### EXERCISE DESCRIPTION
Find and copy each line of the data that includes "dropdown".

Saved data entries
——————————
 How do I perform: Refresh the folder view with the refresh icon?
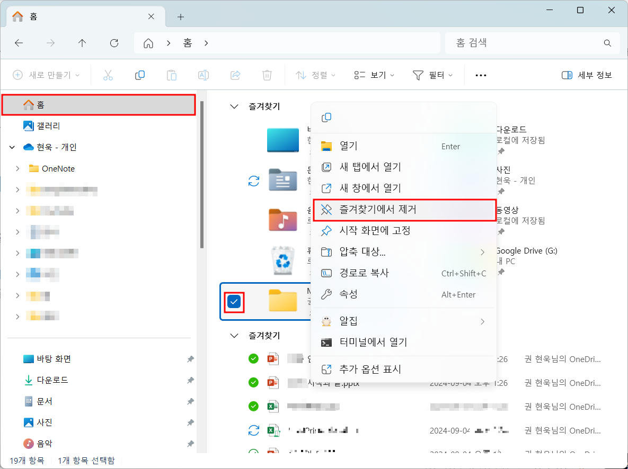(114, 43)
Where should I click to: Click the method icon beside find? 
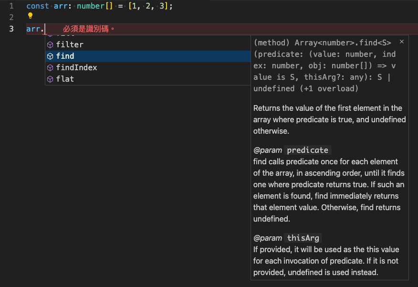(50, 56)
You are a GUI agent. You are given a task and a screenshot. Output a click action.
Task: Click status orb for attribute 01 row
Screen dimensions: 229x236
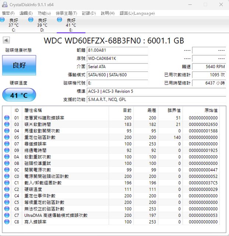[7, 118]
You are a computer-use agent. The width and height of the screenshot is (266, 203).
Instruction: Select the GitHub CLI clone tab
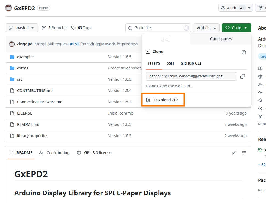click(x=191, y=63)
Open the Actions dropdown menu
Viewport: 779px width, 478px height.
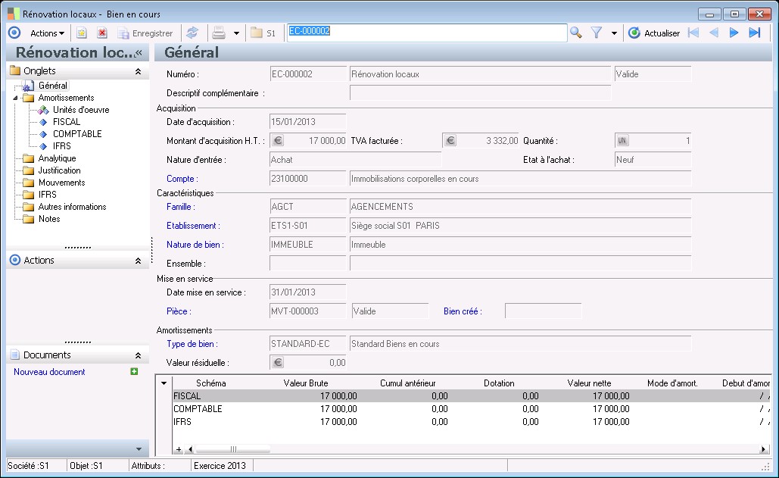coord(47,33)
——————————
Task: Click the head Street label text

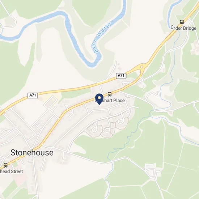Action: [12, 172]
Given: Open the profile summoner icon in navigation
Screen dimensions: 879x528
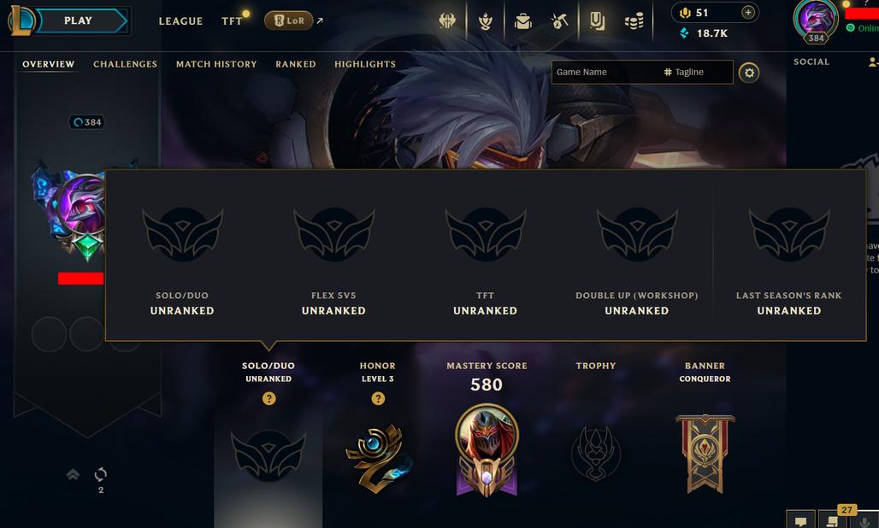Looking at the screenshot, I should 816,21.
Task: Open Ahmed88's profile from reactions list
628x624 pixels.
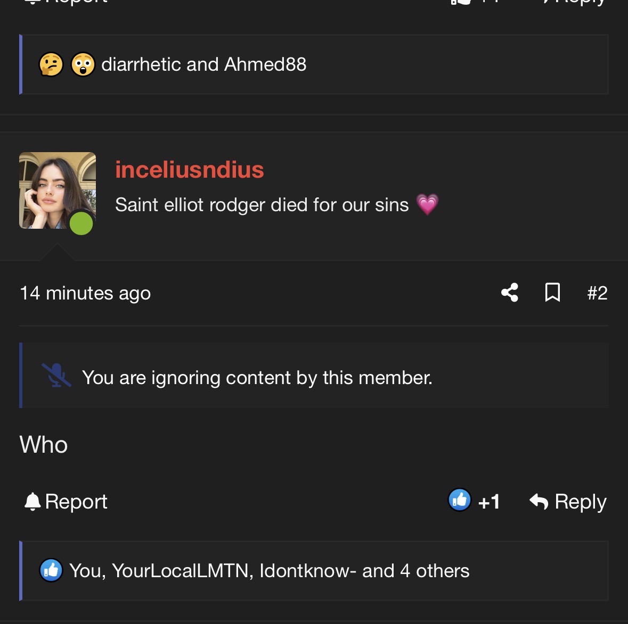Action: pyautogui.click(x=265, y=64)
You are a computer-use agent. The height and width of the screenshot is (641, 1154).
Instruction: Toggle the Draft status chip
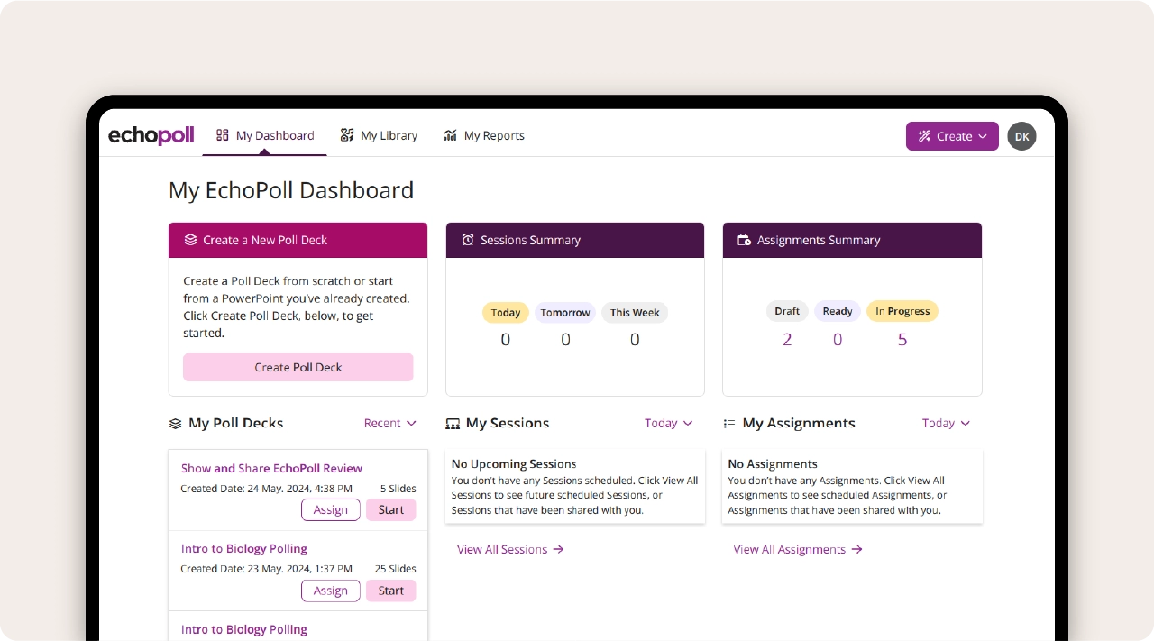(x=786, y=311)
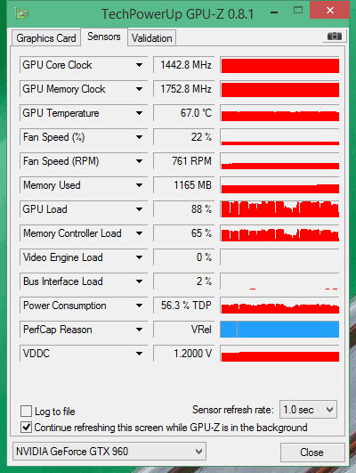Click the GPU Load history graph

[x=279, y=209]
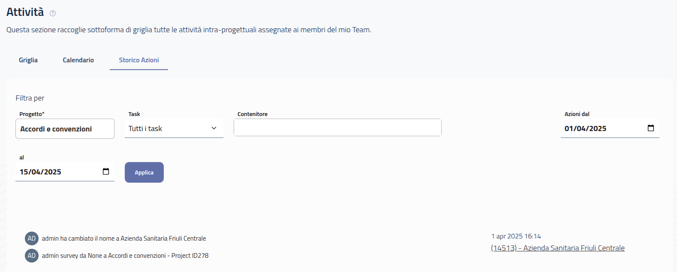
——————————
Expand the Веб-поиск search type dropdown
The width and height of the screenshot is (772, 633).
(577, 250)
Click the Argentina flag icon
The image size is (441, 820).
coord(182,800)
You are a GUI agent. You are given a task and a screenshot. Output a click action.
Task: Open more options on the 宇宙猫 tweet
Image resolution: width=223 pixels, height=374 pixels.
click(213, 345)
——————————
### REPLY TO THE EXERCISE
Open the Actions dropdown menu
Expand the Веб-поиск search type dropdown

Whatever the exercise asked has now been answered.